Travail à faire:
1. Dans le texte sur la diplomatie de l'Inde, quelle entreprise Poutine a-t-il proposée pour construire le pipeline ?
2. Prolongez le texte sur la diplomatie de l'Inde à partir de sa dernière phrase.

Texte fourni:
##########

Suite à cette visite, Manoj Joshi, analyste indien en
stratégie d’affaires, commentait : « Le redémarrage de la
Russie a des implications importantes pour la politique régionale et globale de
l’Inde parce que cela augmente les options possibles pour New Delhi. Il existe
une plus grande identité d’intérêts entre les deux sur l’Asie
centrale, l’Iran et l’Asie de l’Ouest, qu’entre New
Delhi et Washington. »
La Russie est préoccupé par le rapprochement croissant entre
New Delhi et Washington, qui a soutenu le programme d’arme nucléaire de
l’Inde afin de s’assurer l’appui de cette puissance régionale
sud-asiatique. L’élite indienne voit Washington comme un
contrepoids vital à la Chine, son rival de longue date et est également très
désireux de diversifier ses sources de technologie militaire, contrebalançant
sa dépendance des importations russes.
Cependant, l’Inde demeure prudente et veille à ne pas
rallier Washington et sa croisade militaire et elle continue, dans une certaine
mesure, à considérer la Russie comme son allié principal en Eurasie.
L’Inde est également ouverte aux tentatives de la Chine d’améliorer
les relations entre Pékin et New Delhi.
L’Inde, le Pakistan et l’Iran ont des projets de
développement d’un pipeline pour le pétrole et le gaz d’une valeur
de plusieurs milliards de dollars que New Delhi considère comme essentiel pour
ses besoins énergétiques croissants. Alors que Washington a mis beaucoup de
pression sur l’Inde pour qu’elle se retire de cet accord, Poutine a
proposé les services du monopole d’État, Gazprom, pour la construction du
projet.
L’attitude belliqueuse des États-Unis est un facteur
majeur qui pousse de l’avant l’amélioration des relations entre
l’Inde et la Chine, qui ne cessent de s’améliorer depuis ces
dernières années. Plusieurs rencontres de haut niveau entre officiels des deux puissances asiatiques
rivales ont annoncé de nouveaux objectifs visant à améliorer le commerce et la
coopération en matière de politique énergétique.
Les ministres des Affaires étrangères chinois et indien se
sont rencontrés à deux le 13 février pour renforcer la coopération régionale,
incluant l’amélioration des transports et la diminution des restrictions
sur les visas. Les deux ministres ont également discuté du différent frontalier
qui avait été à l’origine d’un conflit militaire en 1962.
La Russie joue le rôle principal dans les efforts de formation
d’un bloc contre les États-Unis.
En plus des discussions trilatérales à New Delhi, la Russie a
répondu aux provocations de Washington contre l’Iran par une offensive
diplomatique majeure. Après son discours dévastateur attaquant la politique
étrangère américaine, le 11 février, lors de la 43e Conférence à Munich sur la
politique de sécurité, Poutine s’est envolé directement vers
l’Arabie saoudite et d’autres pays du golfe Persique.

##########

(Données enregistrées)
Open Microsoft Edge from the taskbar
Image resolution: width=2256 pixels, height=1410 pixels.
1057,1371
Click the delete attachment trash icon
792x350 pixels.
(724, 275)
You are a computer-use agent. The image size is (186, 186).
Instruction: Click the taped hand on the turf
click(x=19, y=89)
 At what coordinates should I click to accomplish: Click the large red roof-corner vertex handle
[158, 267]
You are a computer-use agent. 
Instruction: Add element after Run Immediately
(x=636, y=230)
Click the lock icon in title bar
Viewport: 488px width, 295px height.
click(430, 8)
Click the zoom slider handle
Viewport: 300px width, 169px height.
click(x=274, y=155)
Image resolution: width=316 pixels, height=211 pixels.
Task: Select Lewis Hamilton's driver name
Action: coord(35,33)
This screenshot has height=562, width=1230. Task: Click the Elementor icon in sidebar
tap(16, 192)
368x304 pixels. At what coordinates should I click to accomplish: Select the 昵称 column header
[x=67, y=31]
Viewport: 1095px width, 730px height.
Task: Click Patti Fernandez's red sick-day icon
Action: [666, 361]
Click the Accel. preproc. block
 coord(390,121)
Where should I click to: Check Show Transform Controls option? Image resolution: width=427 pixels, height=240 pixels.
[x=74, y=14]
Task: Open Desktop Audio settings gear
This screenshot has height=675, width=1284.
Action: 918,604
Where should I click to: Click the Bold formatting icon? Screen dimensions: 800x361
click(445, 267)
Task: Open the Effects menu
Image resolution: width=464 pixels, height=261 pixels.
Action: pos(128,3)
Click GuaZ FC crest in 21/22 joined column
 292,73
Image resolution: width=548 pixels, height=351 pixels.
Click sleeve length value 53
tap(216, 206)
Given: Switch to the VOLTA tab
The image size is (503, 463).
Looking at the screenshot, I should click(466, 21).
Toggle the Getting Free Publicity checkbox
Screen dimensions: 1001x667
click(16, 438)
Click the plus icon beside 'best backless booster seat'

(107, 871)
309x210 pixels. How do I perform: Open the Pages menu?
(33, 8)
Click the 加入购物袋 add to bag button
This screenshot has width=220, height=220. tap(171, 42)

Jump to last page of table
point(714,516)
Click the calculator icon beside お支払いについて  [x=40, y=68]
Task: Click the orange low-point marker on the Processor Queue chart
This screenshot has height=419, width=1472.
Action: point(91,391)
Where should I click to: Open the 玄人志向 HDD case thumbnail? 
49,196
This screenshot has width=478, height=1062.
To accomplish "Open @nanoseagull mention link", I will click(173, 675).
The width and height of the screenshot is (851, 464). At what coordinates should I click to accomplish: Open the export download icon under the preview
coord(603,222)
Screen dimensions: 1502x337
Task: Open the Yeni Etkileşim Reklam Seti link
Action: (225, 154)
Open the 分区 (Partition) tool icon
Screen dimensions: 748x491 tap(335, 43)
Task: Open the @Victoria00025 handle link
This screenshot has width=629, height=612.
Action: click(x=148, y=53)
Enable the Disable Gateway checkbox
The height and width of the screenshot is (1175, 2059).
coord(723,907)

##########

Réponses aux consignes:
1. Le monopole d'État Gazprom.

2.
La Russie et l’Arabie saoudite sont les plus importants
exportateurs mondiaux de pétrole, et beaucoup pensaient qu’il allait
essentiellement être question des prix du pétrole à travers leurs discussions,
Poutine cherchant à persuader la monarchie saoudienne de ne pas augmenter la
production, ce que les Etats-Unis, eux, souhaitent afin de faire baisser les
prix du pétrole.
Le site Internet axé sur la politique étrangère américaine, Stratfor,
a fait le commentaire que la visite de Poutine était motivée par des
« intérêts stratégiques » et des inquiétudes sur le prix du pétrole.
Il a ajouté que l’espoir du Kremlin d’affirmer sa puissance sur la
scène mondiale « impliquait nécessairement la présence des Russes au
Moyen-Orient ».
La rencontre des trois ministres des Affaires étrangères a suivi
de près l’accord de la République tchèque de recevoir sur son territoire
une station radar du système antimissile américain, et l’annonce de la
Pologne qu’elle était prête à laisser les Etats-Unis utiliser une base
militaire sur son territoire pour y construire un grand silo capable de lancer
des missiles d’interception.
Poutine a rejeté les affirmations américaines selon lesquelles
le système antimissile était conçu pour empêcher une attaque de l’Iran ou
de la Corée du Nord. Le général Yuri Baluyevsky, chef de l’état-major
russe, a déclaré : « Sa portée d'interception couvrira une portion
significative de la partie européenne de la Russie, et son intégration avec les
services de renseignement américains renforcera davantage le potentiel
antirusse de ce dispositif.
« Nous serions contraints de rechercher des mesures
défensives asymétriques et bien sûr beaucoup moins coûteuses », a-t-il
averti.
Moscou a rapidement concrétisé cette menace.
Le 7 février, le ministre russe de la Défense, Sergei Ivanov,
a annoncé un programme de réarmement de cinq mille milliards de roubles axé sur
le remplacement de 45 pour cent du matériel militaire existant et
particulièrement sur le développement des systèmes de missiles. L’amiral
Vladimir Masorin, le commandant en chef de la marine, a affirmé que « le
financement de la force nucléaire stratégique navale » était
prioritaire.
Baluyevsky a déclaré le 15 février qu’il était possible
que Moscou se retire unilatéralement du Traité sur les forces nucléaires à
portée intermédiaire (FNI), conclu en 1987 par les Etats-Unis et l’Union
soviétique afin d’interdire les missiles balistiques et de croisière
ayant une portée allant jusqu’à 5500 kilomètres. « Une partie peut
abandonner le traité [unilatéralement] si elle fournit une preuve convaincante
que cela est nécessaire », a affirmé le général, « Nous possédons actuellement
une telle preuve. »
Baluyevsky a déclaré que cette action était envisagée en
raison de la stratégie américaine visant à étendre son bouclier antimissile
jusqu’en Europe de l’Est.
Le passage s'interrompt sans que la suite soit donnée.